● **Required action**
Nothing but the lines from the first line of the records below to the line holding "The height and" belongs in the answer, copied exactly and without pictures.

[Screenshot grounding data]
'''

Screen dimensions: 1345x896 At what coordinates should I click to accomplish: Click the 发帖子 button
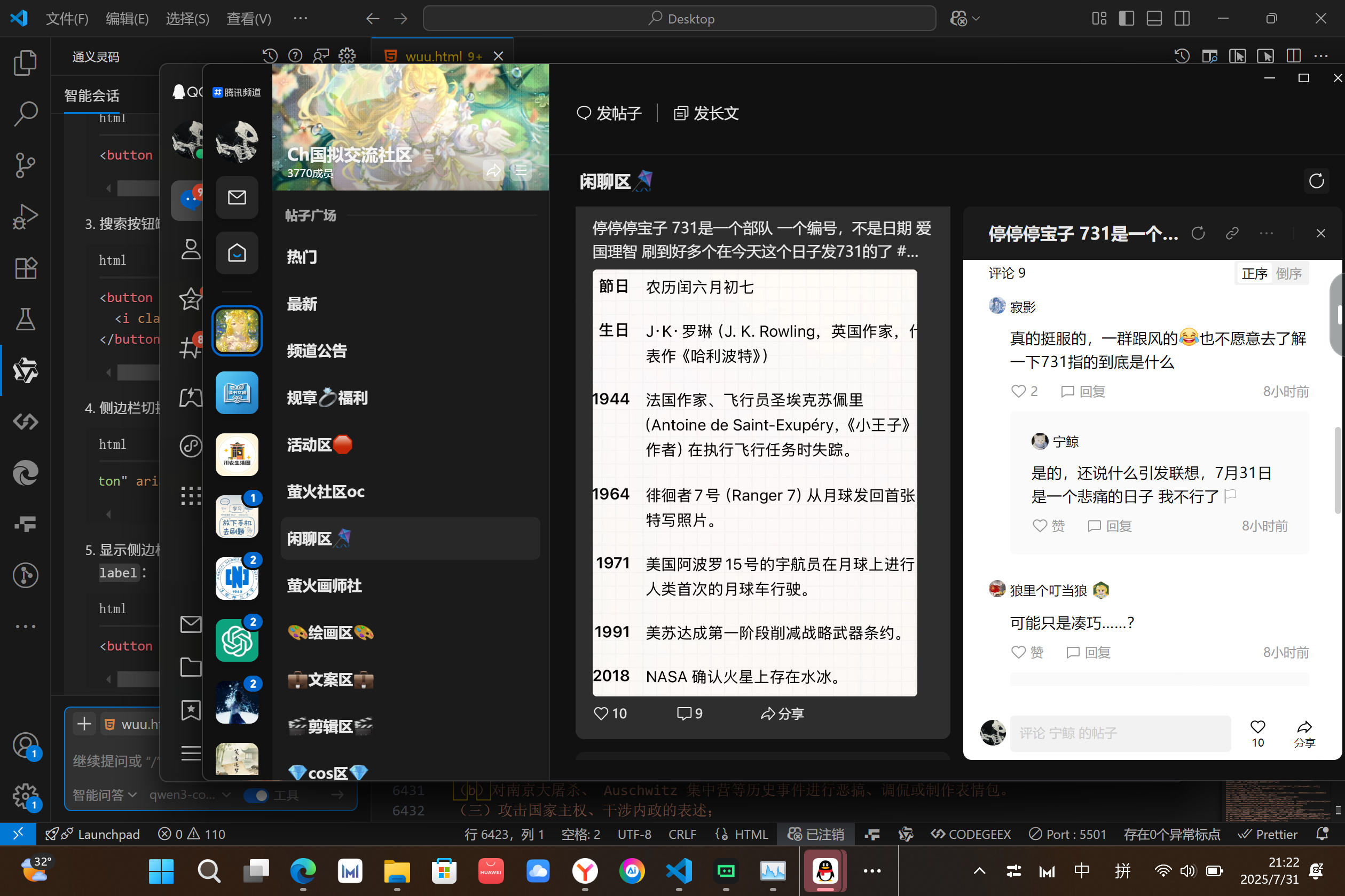609,113
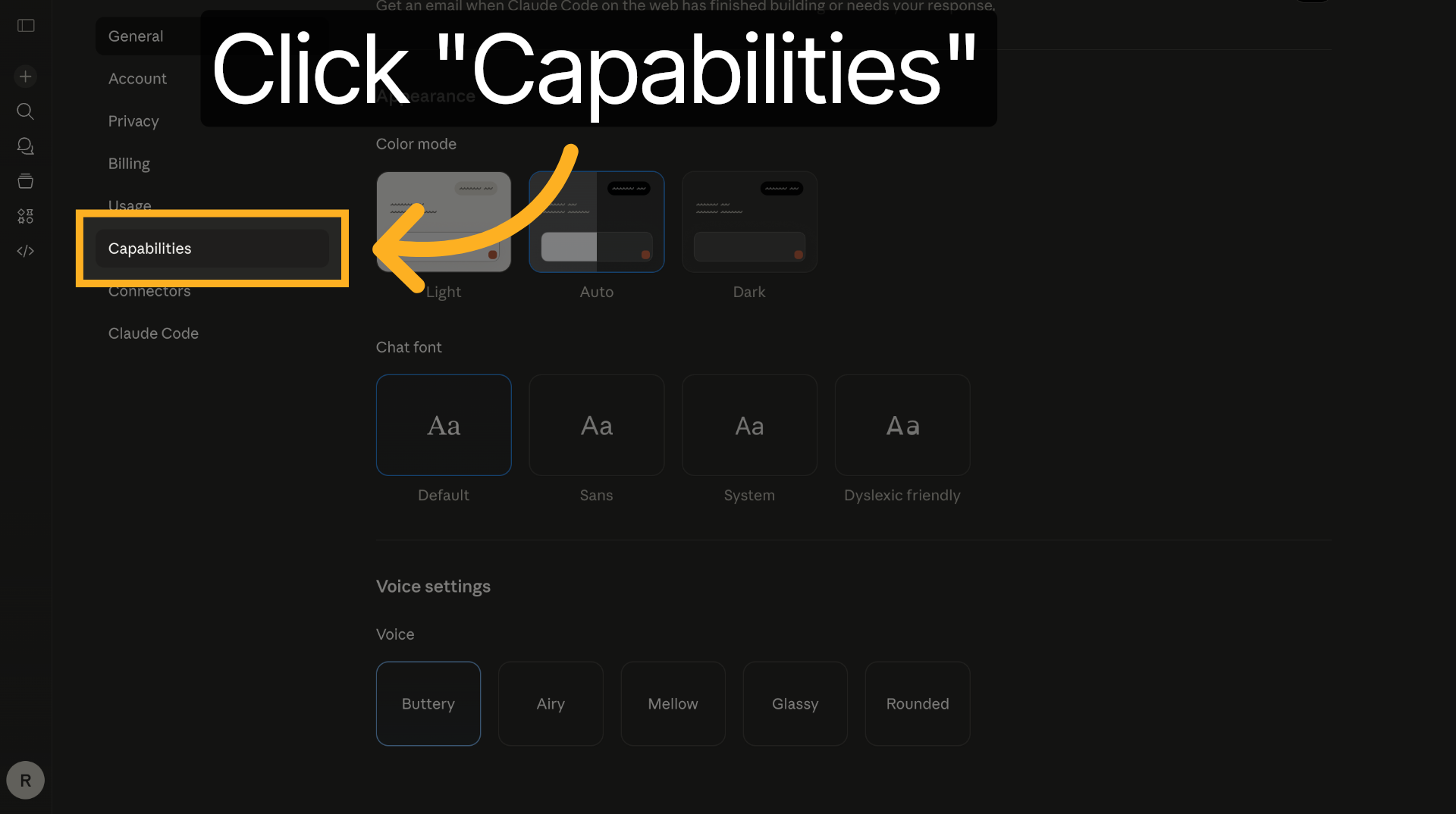1456x814 pixels.
Task: Open the artifacts shapes icon
Action: (25, 216)
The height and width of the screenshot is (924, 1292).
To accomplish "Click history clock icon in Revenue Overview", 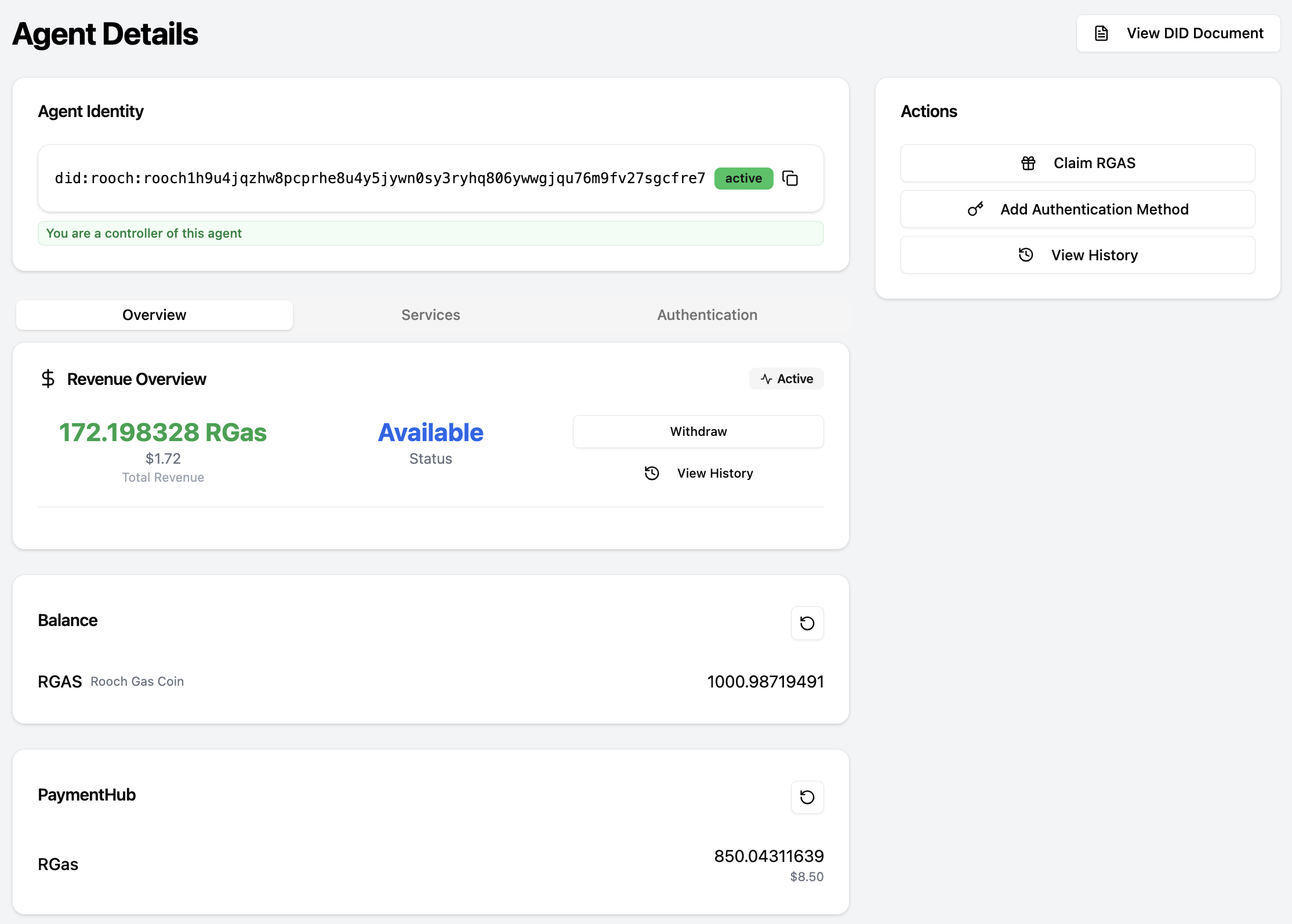I will (x=652, y=473).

'''

● **Solution to this task**
Screen dimensions: 1345x896 At what coordinates should I click to accomplish: Click the 发帖子 button
609,113
1456x814 pixels.
Task: Open the artifacts shapes icon
Action: (25, 216)
The height and width of the screenshot is (924, 1292).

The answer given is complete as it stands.